The smooth days of ordinary time are upon us. I’m not talking about a lack of pokes and jabs that comes with the usual surprises of life’s interventions, but on the liturgical calendar we are indeed in what we call “ordinary time.”
I like this. It is a good time, and a great excuse to ponder the ordinary. It is the very reason to nestle into a blue sky clotted with clouds, or indulge in the fine art of slicing and dicing whatever is sitting in your produce bowl with extra attention and hopeless gratitude. It is to me, a reminder, that being human is all of these things, and getting to have the mind to recognize it.

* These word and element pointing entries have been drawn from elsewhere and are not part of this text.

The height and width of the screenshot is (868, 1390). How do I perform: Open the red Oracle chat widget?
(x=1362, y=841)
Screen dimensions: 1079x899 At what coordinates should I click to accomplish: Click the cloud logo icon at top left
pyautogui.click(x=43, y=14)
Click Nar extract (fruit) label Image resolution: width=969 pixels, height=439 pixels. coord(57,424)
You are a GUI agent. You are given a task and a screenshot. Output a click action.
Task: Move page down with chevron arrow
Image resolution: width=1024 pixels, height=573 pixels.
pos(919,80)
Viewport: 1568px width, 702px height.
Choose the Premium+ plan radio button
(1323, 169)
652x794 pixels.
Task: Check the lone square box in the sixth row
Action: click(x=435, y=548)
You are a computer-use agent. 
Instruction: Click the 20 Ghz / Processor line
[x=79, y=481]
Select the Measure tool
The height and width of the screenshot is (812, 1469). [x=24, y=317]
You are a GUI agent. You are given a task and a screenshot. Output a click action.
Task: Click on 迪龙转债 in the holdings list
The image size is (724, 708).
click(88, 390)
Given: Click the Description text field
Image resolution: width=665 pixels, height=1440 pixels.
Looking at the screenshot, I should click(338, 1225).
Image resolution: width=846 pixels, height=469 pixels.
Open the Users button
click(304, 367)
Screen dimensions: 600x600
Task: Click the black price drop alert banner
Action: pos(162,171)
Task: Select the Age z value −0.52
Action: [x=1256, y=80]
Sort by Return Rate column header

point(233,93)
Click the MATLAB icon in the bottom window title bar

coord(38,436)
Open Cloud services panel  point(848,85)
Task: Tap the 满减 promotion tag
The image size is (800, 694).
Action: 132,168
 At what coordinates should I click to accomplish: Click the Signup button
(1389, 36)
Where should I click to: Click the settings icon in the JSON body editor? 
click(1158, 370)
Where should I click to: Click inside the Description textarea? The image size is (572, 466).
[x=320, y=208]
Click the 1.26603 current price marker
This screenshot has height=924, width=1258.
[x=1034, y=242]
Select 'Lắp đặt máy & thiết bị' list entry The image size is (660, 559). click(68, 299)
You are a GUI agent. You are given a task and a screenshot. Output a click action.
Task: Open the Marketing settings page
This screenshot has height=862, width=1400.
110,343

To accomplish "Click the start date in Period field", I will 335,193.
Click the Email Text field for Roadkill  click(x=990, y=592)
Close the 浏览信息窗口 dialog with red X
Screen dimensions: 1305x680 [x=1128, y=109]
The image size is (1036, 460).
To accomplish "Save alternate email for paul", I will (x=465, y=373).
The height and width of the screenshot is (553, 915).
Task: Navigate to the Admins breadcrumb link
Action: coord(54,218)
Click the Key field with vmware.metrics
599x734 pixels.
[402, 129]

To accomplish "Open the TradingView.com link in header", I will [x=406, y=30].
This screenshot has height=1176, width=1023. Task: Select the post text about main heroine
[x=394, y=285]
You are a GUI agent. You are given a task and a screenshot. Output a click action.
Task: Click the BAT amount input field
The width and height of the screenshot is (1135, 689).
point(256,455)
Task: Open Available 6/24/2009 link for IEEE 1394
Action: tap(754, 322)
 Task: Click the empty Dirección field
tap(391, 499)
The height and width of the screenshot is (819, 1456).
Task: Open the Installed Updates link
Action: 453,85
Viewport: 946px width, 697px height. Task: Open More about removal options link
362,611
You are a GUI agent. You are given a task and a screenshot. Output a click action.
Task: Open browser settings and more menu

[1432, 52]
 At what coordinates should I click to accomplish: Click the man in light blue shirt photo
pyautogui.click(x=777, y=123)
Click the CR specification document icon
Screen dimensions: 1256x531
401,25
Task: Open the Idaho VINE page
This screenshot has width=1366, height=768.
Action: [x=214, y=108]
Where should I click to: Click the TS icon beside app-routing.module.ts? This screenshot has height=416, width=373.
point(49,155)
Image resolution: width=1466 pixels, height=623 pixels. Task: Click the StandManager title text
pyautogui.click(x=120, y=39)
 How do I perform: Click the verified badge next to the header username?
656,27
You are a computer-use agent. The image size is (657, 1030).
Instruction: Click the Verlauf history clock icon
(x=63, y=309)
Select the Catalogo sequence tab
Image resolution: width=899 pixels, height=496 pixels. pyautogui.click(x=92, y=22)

In her book, “The 13 Original Clan Mothers”, Jamie Sams helps revive in me the graceful art of noticing the natural world. Not as chore, but as human delight. In this spirit, a poem was born:
Good Medicine
It is no sin
to sit under the tutelage of clouds
and learn the fine art of rolling and lolling,
your body tumbling under the influence of
a finely-winded blue sky
or shimmering silver
under the influence of rain.
It is no sin
to spend a day with a bag of apples,
aptly fallen not far from its tree, holding each bulb,
taking notice of green skin, yellow skin, red skin,
some mottled, otherworldly. And alternately peel them
for the pot or roll them like bowling balls
into the forest for other wild stomachs.
It is no sin
to massage the fur of a paw-foot friend and stare out into
the sea of nothingness, everythingness,
or to write poems like this one, as the day sinks away.
Somehow, it is in our DNA.
– Gina Marie Mammano
May your ordinary days bring out extraordinary joys.